Dr. Kelly: I’m really hopeful for advancing clinical simulation because we’ve got some grants at the moment, which are hard to come by. We’re looking at creating healthcare simulations which help with rehearsing conversations about end-of-life care. A Ph.D. student who I’ve just finished supervising has had a focus on organ and tissue donation. We worked with actors to create a healthcare simulation program to supplement a national program to help designated organ donor requesters use the correct language, and to be able to separate the brain death conversation from the organ donation request conversation. I see that as really, the more simpler the level of tech, the higher the emotional and psychological fidelity.

I guess I’ve come full circle. Everyone starts with the big tech, but the Hearing Voices healthcare simulation for mental health, using MP3 players to listen to sounds and voices that were created by people who are voice hearers, is simple. Things like that can be very powerful. I think it’s really important to rehearse those, because you might see people starting conversations like this in clinical settings, and it may not be so good. It depends where they learned their craft from, and how to open and close those sorts of conversations.

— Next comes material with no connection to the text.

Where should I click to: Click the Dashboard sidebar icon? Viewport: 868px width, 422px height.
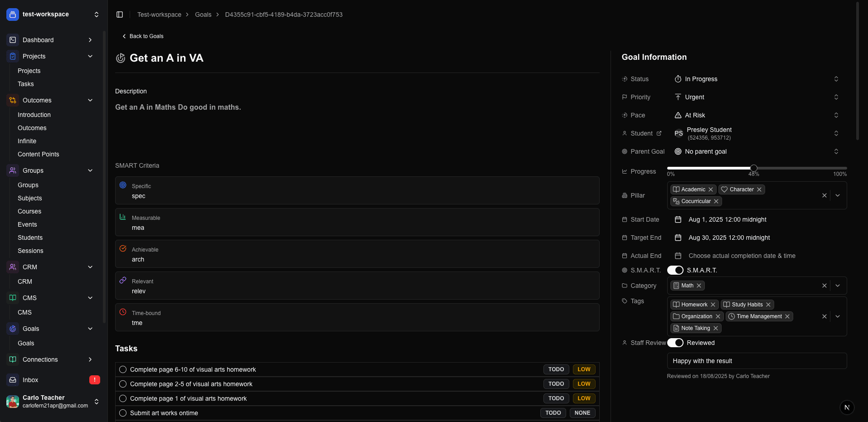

I’m really focused on respect and privacy, which starts even with the opening conversation between a clinician and a patient. It’s calling them by, “Mr. So-and-so, and how would you like me to address you?” It’s that simple start, which I think can be challenging for different generations, rather than coming into a room going, “Hey, how are you doing?” So it might just be that I’m a little bit of a stickler for those sorts of good manners. I think professional manners are really, really important.